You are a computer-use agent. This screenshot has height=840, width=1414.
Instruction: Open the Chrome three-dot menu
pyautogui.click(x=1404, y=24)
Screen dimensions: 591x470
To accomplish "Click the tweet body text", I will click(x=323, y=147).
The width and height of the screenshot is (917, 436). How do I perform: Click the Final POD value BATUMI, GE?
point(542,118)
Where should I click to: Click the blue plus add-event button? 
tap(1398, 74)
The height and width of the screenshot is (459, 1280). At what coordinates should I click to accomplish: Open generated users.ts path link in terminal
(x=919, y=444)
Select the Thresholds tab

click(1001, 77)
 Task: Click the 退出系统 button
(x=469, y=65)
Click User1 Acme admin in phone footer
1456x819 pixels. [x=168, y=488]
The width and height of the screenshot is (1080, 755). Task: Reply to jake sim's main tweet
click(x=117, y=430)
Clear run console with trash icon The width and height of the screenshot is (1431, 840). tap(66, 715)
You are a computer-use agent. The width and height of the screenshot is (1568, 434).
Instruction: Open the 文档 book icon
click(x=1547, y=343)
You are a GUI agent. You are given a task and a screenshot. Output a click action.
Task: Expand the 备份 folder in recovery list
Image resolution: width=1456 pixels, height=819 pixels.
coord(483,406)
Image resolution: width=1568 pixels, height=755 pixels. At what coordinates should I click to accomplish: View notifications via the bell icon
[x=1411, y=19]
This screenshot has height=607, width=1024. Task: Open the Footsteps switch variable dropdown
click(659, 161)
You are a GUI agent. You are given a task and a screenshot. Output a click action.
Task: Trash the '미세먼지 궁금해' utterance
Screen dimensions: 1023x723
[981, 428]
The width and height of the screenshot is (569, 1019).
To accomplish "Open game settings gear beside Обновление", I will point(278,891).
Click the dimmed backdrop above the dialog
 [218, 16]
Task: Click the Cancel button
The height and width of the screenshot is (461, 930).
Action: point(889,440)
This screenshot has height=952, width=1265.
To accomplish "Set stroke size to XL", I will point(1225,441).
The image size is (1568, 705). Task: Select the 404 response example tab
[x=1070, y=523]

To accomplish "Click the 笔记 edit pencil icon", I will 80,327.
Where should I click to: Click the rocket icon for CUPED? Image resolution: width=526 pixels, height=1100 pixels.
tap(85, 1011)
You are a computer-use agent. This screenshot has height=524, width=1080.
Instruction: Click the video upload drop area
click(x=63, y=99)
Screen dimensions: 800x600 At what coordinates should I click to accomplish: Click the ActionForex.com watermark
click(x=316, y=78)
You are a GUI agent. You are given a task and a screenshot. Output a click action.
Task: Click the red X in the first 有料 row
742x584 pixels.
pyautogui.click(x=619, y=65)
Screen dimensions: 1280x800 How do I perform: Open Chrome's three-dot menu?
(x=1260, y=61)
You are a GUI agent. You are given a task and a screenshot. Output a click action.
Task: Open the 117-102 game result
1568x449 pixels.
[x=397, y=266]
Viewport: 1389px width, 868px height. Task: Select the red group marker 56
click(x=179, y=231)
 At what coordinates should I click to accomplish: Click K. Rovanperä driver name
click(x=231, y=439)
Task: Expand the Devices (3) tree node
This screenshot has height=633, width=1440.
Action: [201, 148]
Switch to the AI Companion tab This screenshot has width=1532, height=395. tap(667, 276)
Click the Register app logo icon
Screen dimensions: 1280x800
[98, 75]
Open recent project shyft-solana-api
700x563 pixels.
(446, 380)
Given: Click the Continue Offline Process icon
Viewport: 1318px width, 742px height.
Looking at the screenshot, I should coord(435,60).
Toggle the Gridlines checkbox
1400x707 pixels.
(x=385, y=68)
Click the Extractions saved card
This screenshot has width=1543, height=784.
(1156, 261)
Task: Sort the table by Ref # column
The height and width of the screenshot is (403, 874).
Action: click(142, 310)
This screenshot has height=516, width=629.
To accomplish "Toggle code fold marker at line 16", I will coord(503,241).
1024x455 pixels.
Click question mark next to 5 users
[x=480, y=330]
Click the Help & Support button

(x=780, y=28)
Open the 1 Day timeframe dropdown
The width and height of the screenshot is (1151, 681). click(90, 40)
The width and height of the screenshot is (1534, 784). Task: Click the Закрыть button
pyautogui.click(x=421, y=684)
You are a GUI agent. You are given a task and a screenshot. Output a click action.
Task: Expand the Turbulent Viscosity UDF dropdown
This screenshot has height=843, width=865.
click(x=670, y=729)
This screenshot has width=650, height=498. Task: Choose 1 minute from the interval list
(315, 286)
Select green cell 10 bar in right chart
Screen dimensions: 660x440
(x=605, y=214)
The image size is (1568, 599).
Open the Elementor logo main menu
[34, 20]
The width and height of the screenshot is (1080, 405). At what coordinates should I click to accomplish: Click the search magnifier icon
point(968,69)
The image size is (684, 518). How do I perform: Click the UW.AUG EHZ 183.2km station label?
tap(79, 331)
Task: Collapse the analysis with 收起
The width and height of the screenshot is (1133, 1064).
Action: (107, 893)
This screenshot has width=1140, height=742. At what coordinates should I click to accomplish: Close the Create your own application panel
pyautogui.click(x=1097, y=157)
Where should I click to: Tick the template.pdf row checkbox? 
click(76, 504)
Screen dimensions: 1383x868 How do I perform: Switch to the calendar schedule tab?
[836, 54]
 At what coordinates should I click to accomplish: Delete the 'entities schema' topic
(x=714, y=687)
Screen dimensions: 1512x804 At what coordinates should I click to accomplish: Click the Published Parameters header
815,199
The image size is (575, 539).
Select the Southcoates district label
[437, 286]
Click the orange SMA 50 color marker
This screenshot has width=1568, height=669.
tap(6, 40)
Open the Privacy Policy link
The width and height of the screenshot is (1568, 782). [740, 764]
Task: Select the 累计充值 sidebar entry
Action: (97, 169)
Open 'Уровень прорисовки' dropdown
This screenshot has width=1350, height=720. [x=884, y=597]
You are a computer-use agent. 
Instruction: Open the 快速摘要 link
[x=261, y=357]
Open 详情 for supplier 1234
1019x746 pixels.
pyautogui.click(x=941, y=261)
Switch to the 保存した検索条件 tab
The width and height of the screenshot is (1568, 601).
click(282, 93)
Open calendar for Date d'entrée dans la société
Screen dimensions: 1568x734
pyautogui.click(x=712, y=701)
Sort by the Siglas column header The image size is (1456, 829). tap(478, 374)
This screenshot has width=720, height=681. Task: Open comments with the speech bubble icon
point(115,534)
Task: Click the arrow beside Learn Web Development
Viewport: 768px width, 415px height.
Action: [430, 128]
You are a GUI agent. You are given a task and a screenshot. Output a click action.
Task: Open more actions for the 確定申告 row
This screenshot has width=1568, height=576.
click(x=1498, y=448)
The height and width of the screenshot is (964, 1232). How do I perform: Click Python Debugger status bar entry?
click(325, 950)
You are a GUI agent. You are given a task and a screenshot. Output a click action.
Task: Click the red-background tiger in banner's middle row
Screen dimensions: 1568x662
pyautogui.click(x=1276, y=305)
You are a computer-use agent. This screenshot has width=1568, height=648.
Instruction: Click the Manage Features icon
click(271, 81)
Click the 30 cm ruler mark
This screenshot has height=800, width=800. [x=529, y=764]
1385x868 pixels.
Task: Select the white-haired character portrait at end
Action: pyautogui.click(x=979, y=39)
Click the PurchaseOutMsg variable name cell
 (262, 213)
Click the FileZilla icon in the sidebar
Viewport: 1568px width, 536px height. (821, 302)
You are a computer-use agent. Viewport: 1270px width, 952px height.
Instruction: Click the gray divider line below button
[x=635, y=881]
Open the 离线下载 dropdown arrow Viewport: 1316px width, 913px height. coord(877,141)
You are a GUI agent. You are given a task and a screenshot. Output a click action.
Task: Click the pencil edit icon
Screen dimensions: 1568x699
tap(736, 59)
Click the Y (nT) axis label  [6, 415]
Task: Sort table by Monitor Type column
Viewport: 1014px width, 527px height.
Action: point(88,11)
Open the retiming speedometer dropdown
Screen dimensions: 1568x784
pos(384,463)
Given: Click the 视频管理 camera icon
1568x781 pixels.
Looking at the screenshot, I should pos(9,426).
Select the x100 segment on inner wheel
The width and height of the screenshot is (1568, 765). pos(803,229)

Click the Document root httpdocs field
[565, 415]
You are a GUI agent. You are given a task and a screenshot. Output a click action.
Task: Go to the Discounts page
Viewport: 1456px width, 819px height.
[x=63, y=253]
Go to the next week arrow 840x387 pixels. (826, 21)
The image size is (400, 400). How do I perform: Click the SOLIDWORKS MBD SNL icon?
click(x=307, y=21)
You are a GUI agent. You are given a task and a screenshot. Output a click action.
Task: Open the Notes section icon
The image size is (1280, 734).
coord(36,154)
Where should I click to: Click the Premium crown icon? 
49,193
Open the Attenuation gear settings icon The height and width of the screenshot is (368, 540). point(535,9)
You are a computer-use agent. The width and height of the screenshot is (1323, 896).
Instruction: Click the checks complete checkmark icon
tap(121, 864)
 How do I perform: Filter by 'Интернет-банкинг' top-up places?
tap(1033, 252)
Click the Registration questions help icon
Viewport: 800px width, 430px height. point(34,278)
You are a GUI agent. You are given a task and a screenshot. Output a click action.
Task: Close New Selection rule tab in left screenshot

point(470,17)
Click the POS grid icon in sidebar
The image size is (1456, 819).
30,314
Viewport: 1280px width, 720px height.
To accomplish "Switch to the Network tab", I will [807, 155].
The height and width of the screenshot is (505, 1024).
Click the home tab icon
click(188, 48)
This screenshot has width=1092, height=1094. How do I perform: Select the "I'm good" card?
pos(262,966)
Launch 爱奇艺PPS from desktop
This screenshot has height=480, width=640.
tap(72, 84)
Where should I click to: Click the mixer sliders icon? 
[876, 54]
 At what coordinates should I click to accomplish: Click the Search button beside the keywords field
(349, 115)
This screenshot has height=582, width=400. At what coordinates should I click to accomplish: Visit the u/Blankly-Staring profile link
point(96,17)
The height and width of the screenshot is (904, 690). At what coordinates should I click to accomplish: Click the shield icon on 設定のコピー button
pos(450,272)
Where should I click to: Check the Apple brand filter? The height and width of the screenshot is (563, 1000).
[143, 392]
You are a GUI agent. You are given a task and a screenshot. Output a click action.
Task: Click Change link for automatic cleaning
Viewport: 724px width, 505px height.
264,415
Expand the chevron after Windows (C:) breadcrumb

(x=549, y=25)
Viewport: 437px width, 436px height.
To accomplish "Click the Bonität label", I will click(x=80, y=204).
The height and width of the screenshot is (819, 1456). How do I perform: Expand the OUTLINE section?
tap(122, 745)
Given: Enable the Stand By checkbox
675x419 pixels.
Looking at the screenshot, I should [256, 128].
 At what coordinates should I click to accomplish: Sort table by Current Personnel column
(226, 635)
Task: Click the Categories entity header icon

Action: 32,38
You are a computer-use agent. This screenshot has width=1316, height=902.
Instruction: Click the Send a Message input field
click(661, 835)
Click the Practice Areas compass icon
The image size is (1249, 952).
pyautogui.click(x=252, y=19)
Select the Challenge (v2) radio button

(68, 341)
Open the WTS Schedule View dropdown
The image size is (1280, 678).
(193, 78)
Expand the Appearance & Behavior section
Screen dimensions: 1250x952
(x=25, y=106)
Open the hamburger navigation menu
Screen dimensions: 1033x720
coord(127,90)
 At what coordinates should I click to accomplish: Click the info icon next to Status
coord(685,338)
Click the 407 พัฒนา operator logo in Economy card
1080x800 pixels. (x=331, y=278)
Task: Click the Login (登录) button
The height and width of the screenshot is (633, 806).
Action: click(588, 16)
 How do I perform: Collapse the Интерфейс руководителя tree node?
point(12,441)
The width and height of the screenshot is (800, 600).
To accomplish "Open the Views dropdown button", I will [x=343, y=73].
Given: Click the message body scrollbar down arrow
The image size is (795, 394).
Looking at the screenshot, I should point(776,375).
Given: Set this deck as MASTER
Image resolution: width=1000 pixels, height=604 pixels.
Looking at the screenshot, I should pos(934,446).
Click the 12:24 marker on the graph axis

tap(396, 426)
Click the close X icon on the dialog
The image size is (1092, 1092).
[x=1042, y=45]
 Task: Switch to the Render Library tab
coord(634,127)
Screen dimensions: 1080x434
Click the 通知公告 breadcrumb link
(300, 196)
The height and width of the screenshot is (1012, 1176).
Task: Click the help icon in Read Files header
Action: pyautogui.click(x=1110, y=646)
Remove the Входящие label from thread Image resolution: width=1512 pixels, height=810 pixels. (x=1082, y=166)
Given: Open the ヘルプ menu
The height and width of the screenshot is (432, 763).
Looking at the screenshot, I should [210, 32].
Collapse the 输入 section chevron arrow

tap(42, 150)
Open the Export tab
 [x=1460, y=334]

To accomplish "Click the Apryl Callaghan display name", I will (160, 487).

:: WRITTEN PROBLEM ::
Put every line of the entries, from the one containing "At what coordinates should I click to accomplish: Delete" down to the one containing "Action: pyautogui.click(x=979, y=39)", into a Markdown table with the columns Row and Entry line, skipping any blank lines.

:: EXERCISE ANSWER ::
| Row | Entry line |
|---|---|
| 1 |  At what coordinates should I click to accomplish: Delete the 'entities schema' topic |
| 2 | (x=714, y=687) |
| 3 | Screen dimensions: 1512x804 At what coordinates should I click to accomplish: Click the Published Parameters header |
| 4 | 815,199 |
| 5 | The image size is (575, 539). |
| 6 | Select the Southcoates district label |
| 7 | [437, 286] |
| 8 | Click the orange SMA 50 color marker |
| 9 | This screenshot has width=1568, height=669. |
| 10 | tap(6, 40) |
| 11 | Open the Privacy Policy link |
| 12 | The width and height of the screenshot is (1568, 782). [740, 764] |
| 13 | Task: Select the 累计充值 sidebar entry |
| 14 | Action: (97, 169) |
| 15 | Open 'Уровень прорисовки' dropdown |
| 16 | This screenshot has width=1350, height=720. [x=884, y=597] |
| 17 | You are a computer-use agent.  |
| 18 | Instruction: Open the 快速摘要 link |
| 19 | [x=261, y=357] |
| 20 | Open 详情 for supplier 1234 |
| 21 | 1019x746 pixels. |
| 22 | pyautogui.click(x=941, y=261) |
| 23 | Switch to the 保存した検索条件 tab |
| 24 | The width and height of the screenshot is (1568, 601). |
| 25 | click(282, 93) |
| 26 | Open calendar for Date d'entrée dans la société |
| 27 | Screen dimensions: 1568x734 |
| 28 | pyautogui.click(x=712, y=701) |
| 29 | Sort by the Siglas column header The image size is (1456, 829). tap(478, 374) |
| 30 | This screenshot has width=720, height=681. Task: Open comments with the speech bubble icon |
| 31 | point(115,534) |
| 32 | Task: Click the arrow beside Learn Web Development |
| 33 | Viewport: 768px width, 415px height. |
| 34 | Action: [430, 128] |
| 35 | You are a GUI agent. You are given a task and a screenshot. Output a click action. |
| 36 | Task: Open more actions for the 確定申告 row |
| 37 | This screenshot has width=1568, height=576. |
| 38 | click(x=1498, y=448) |
| 39 | The height and width of the screenshot is (964, 1232). How do I perform: Click Python Debugger status bar entry? |
| 40 | click(325, 950) |
| 41 | You are a GUI agent. You are given a task and a screenshot. Output a click action. |
| 42 | Task: Click the red-background tiger in banner's middle row |
| 43 | Screen dimensions: 1568x662 |
| 44 | pyautogui.click(x=1276, y=305) |
| 45 | You are a computer-use agent. This screenshot has width=1568, height=648. |
| 46 | Instruction: Click the Manage Features icon |
| 47 | click(271, 81) |
| 48 | Click the 30 cm ruler mark |
| 49 | This screenshot has height=800, width=800. [x=529, y=764] |
| 50 | 1385x868 pixels. |
| 51 | Task: Select the white-haired character portrait at end |
| 52 | Action: pyautogui.click(x=979, y=39) |